Rare Variants in ATP8B4, ABCA1 Tied to Alzheimer's Disease Risk

Rare variants in ATP8B4 and ABCA1 may increase risk of developing Alzheimer's disease, a new study in Nature Genetics finds. An international team of researchers compared the gene-based burden of rare damaging variants in 16,036 individuals with Alzheimer's disease and 16,522 controls who had all undergone exome sequencing. They uncovered half a dozen genes with a differential burden of rare variants between cases and controls, five of which they confirmed in additional analyses. Those five also mapped to genome-wide association study loci, leading the researchers to look for potential driver genes and homing in on RIN3, CLU, ZCWPW1, and ACE. However, they note that the GWAS sentinel variants and the rare-variant burden appear to be independent.

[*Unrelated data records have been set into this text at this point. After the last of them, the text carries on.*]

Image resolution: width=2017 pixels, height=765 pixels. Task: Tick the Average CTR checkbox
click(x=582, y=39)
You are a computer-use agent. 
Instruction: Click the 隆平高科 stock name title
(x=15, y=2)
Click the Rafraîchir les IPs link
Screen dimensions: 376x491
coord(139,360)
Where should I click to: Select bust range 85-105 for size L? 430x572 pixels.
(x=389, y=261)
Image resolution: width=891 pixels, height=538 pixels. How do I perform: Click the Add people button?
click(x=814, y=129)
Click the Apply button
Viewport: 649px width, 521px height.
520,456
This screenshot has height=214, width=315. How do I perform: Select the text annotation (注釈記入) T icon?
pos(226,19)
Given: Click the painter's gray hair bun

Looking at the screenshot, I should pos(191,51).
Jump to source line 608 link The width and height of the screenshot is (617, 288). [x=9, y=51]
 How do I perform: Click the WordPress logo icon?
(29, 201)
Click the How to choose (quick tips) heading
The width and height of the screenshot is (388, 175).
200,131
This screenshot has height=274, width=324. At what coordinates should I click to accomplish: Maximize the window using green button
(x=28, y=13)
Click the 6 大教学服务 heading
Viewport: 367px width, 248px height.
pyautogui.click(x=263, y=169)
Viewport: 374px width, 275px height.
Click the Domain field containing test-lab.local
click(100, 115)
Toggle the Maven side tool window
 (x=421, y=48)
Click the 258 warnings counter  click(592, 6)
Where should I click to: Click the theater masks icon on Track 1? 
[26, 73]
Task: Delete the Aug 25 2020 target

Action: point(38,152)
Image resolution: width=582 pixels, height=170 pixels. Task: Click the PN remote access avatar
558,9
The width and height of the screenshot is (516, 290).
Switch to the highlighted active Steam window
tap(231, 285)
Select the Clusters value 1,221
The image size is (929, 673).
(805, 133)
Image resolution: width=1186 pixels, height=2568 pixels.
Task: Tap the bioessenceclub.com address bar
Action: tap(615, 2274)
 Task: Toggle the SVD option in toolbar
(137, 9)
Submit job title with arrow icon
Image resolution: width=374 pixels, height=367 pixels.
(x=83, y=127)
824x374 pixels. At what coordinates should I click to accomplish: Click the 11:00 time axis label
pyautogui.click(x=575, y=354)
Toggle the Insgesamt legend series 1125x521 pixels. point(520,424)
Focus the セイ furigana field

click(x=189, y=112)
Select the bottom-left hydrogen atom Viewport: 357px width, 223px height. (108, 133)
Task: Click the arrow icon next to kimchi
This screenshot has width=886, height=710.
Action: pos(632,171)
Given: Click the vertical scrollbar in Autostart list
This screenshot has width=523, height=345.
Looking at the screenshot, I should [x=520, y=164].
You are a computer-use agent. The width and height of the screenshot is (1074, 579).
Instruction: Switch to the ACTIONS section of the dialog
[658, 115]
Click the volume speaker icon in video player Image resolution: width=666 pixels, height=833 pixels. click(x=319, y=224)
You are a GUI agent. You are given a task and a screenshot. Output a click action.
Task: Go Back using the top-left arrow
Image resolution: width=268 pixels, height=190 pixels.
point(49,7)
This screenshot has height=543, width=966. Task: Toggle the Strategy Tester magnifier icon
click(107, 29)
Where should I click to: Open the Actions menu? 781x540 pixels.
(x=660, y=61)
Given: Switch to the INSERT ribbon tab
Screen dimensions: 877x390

The researchers note that their analysis points to ATP8B4 and ABCA1 as new risk factors for Alzheimer's and also underscores the role of amyloid-β precursor protein processing, amyloid-β aggregation, lipid metabolism, and microglial function in the disease. "The associated genes strengthen our current understanding of [Alzheimer's disease] pathophysiology. When treatment options become available in the future, identification of damaging variants in these genes will be of interest to clinical practice," they write.